Pular a barra do clicRBS e ir direto para o cabeçalho.
 

O olhar de um leitor sobre a Nicarágua/Manágua (1)

03 de abril de 2014 0

A primeira parte do relato de uma viagem à América Central enviada pelo leitor Constantin Sokolski, que outros leitores já se acostumaram a ver por aqui.

“Nicarágua !

País que não consta nos roteiros turísticos tradicionais.

Assolado por terremotos, revolução Sandinista, episódio dos “contra” e outras desgraças, foram manchete durante décadas.

Pois, contrariando os agourentos de plantão, foi esta terra que resolvemos visitar.

Chegamos a Manágua num sábado à noite. Iluminação precária no trajeto do aeroporto ao hotel.  Muitos “nicas” ( como são conhecidos os habitantes da Nicarágua) esparramados nos bares, em toscas mesas nas calçadas.

A cidade havia sofrido um violento terremoto em 1972.

Apenas 5 prédios do centro da cidade ficaram de pé.

Manágua, depois assolada por revoluções, nunca conseguiu se recuperar totalmente.

Qualquer visita, deve iniciar-se pela antigo centro, conhecido por “Zona Monumental”.

Fotos Constantin Sokolski, arquivo pessoal

Fotos Constantin Sokolski, arquivo pessoal

Acima vemos  a torre da Velha Catedral, uma majestosa edificação, mas que desde o terremoto está interditada. Foi um dos prédios que não desabou.

As rachaduras na imponente construção estão como a indicar o poético testamento da trágica história desta nação.

managua12

O Palácio Nacional foi sede do Congresso. Hoje alberga o Museu Nacional. Na fachada ,enormes cartazes de cunho político, constatando-se de que o “culto à imagem” é muito utilizado.

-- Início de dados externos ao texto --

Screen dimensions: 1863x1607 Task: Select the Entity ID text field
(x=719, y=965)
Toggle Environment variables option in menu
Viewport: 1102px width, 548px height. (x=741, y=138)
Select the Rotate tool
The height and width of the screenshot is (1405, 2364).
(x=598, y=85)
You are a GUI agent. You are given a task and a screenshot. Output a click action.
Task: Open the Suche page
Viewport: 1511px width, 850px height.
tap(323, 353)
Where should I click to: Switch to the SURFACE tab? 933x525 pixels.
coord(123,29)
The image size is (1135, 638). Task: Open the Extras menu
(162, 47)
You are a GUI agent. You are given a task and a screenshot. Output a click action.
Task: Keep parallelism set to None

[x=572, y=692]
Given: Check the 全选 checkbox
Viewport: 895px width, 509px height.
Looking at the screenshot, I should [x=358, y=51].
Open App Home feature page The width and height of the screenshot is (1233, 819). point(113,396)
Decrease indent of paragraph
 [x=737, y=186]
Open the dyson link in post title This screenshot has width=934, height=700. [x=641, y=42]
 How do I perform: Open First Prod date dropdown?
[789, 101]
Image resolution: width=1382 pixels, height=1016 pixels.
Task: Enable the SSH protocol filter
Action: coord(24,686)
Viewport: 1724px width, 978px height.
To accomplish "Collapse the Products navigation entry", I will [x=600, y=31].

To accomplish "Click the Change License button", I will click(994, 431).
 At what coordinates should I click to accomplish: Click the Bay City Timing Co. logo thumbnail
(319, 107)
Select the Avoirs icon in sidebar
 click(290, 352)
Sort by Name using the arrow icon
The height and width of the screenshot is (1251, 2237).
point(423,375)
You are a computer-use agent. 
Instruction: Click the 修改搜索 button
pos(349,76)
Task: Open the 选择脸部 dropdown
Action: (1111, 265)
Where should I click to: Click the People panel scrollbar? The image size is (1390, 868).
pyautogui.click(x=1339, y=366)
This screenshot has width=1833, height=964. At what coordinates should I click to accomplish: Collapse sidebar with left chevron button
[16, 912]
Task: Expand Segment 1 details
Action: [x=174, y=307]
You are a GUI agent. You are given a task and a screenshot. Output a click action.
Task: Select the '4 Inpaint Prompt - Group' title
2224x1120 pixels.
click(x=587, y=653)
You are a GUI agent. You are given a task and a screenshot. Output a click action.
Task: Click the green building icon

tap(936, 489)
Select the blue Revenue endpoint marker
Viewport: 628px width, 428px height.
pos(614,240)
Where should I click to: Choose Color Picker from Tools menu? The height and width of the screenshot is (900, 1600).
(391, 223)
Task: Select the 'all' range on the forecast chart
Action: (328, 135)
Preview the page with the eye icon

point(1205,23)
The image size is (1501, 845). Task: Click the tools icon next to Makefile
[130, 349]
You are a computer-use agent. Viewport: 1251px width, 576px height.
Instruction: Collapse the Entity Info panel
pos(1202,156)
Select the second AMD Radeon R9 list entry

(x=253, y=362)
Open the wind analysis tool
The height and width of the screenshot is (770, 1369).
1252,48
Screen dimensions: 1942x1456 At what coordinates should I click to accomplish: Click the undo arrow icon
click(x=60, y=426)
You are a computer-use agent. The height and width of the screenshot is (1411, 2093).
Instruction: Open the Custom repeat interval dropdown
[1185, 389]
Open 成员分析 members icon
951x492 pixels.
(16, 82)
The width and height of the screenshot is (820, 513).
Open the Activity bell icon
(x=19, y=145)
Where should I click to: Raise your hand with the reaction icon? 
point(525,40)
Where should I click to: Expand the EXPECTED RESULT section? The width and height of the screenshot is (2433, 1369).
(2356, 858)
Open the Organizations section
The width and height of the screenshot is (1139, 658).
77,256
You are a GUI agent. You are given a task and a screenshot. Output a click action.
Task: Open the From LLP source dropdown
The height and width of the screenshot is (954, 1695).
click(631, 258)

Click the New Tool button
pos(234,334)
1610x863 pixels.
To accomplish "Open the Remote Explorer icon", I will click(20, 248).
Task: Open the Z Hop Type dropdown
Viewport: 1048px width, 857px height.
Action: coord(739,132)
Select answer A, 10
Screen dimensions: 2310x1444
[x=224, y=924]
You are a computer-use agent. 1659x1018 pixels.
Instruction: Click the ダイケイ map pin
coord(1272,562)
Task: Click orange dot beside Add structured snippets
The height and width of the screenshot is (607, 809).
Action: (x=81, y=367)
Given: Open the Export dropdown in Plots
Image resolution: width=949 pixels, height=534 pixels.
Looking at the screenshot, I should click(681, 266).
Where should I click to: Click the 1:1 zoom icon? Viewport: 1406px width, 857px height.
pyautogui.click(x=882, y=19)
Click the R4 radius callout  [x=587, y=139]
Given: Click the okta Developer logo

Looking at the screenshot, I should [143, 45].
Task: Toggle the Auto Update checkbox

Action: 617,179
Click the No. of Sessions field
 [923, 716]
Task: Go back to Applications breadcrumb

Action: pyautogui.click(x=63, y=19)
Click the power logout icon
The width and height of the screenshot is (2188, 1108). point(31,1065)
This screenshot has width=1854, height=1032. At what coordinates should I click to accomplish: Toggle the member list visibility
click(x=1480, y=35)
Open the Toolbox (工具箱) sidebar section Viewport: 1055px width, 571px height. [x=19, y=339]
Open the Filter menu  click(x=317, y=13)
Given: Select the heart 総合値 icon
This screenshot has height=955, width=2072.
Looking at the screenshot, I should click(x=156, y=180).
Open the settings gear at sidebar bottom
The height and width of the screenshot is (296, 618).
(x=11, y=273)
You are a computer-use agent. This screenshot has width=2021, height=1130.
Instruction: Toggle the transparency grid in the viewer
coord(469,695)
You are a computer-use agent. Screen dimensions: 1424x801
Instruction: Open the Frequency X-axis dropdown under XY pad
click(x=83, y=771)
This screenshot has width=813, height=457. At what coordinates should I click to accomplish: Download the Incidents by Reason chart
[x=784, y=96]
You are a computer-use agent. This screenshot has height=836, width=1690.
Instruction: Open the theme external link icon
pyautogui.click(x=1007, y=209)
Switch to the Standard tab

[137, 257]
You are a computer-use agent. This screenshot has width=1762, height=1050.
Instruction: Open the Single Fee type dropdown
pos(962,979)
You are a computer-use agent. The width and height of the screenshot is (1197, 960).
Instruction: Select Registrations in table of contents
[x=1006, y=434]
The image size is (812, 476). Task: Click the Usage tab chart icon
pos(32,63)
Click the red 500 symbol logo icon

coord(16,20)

Manhã de domingo na área central. Umidade e calor envolviam os poucos  transeuntes. O termômetro marcava quase 38º C. Normal para o mês de junho.

managua13

Tanto a Catedral, o Museu Nacional e o Teatro Ruben Dario encontram-se ao redor da Plaza de La Republica, hoje rebatizada como Plaza de La Revolución.

Conforme a inclinação política, usa-se uma ou outra denominação.

Depois de tantos países visitados, alimento certas reservas quando confrontado com  estas mudanças de nomes.

Um dos recantos da arborizada praça foi transformada numa espécie de mausoléu, onde estão as tumbas de alguns dos revolucionários.

Nas lápides expressões como “comandante” seguida de frases como “Carlos é dos mortos que nunca morrem” chamam a atenção.

managua14

No interior do museu além de cerâmicas pré-colombianas e outros objetos pátrios, encontramos cópia de um mural, retratando em vivas cores cenas de um dos tantos ataques revolucionários a uma aldeia no interior do país.

managua15

Perto do antigo centro, às margens do Lago de Xolotlán,  em fase final de construção temos o Parque Salvador Allende. Trata-se dum conjunto de duas avenidas, com calçadas arborizadas, ladeados por restaurantes, lojinhas, artesanatos, música ao vivo.

Local procurado por famílias para passar o domingo.

Também existe o mall, como são conhecidos os shopping centers. Estes localizados perto dos modernos hotéis, distantes uns 5 quilômetros da Zona Monumental.

Mas é nos mercados que a vida realmente pulsa.

Visitamos o Mercado Roberto Huembes, um emaranhado de centenas de quiosques, conectados por estreitas passarelas, onde se encontra de tudo.

managua16

Almoço no parque Allende. Degustamos o “surtido tipico”. Estava gostoso.

Aceita-se o dólar americano, mas usamos a moeda nacional, o córdoba.

Nos dias seguintes, evitando o festival de frituras, nos contentamos com o galo pinto, um combinado de arroz, feijão mexido, banana , carne e ervas.

Já no café da manhã, ingere-se o galo pinto, uma instituição do país.

Outro prato típico é o “vigorón” que, apesar do sugestivo nome, é melhor evitar, devido ao alto teor de fritura e gordura envolvido.

managua17

Nicarágua é também o país dos lagos e vulcões.

Em Manágua, na cratera de um vulcão formou-se o lago de Tiscapa. Do lado mais alto de sua borda descortina-se vista panorâmica da cidade.

Conhecido como Parque Histórico, foi protagonista de eventos da história recente do país.

Tem masmorras, hoje abandonadas, onde nos tempos de Somoza (que foi fuzilado em Assunção, anos atrás ), os presos políticos eram reclusos.

Diz a lenda de que os restos mortais de Sandino foram ali enterrados, em local incerto e ignorado, para que não se transformasse em local de peregrinação.

Deixamos Manágua satisfeitos e com diversas peculiaridades a considerar.

Próximo destino: Granada, a jóia colonial.”